ABOUT THIS EXERCISE
You are to retype exactly the line with "Te huur (162, 109)" and every line after it in the entries below.

DATASET CONTENT
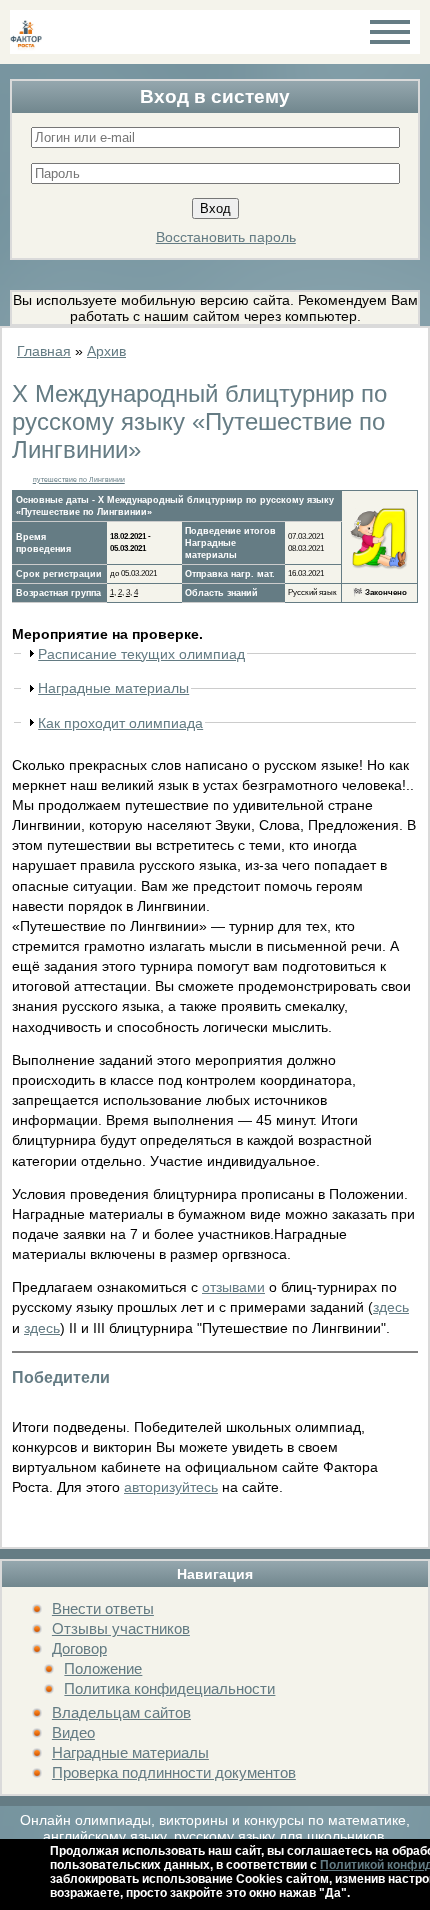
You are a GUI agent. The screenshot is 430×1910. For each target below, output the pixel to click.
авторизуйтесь (171, 1487)
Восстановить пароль (226, 237)
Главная (44, 351)
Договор (79, 1648)
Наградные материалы (130, 1752)
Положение (103, 1668)
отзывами (233, 1287)
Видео (73, 1732)
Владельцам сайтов (121, 1712)
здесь (391, 1307)
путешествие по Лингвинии (79, 479)
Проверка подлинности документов (174, 1772)
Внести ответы (103, 1608)
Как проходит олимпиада (120, 723)
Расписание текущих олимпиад (141, 654)
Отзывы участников (121, 1628)
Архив (106, 351)
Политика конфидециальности (169, 1688)
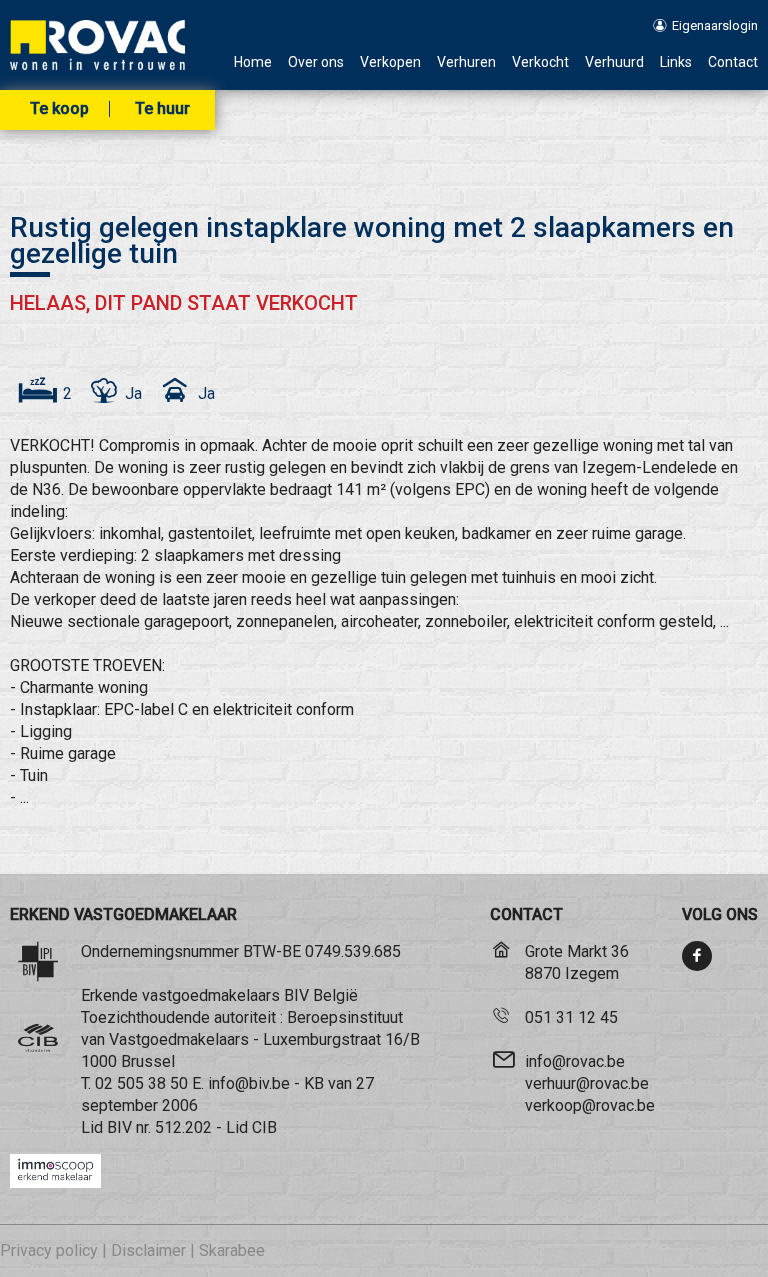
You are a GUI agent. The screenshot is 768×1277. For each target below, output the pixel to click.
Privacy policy (49, 1250)
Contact (733, 62)
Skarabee (232, 1250)
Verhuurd (614, 62)
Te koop (59, 109)
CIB (264, 1127)
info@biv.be (249, 1083)
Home (253, 62)
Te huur (162, 109)
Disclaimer (148, 1250)
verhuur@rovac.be (587, 1083)
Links (676, 62)
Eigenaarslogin (713, 25)
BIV (119, 1127)
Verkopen (390, 62)
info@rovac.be (575, 1061)
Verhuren (466, 62)
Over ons (316, 62)
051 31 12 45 (571, 1017)
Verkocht (540, 62)
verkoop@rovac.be (590, 1105)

PROBLEM SOLUTION
Te huur (162, 109)
Disclaimer (148, 1250)
verhuur@rovac.be (587, 1083)
Links (676, 62)
Eigenaarslogin (713, 25)
BIV (119, 1127)
Verkopen (390, 62)
info@rovac.be (575, 1061)
Verhuren (466, 62)
Over ons (316, 62)
051 31 12 45 (571, 1017)
Verkocht (540, 62)
verkoop@rovac.be (590, 1105)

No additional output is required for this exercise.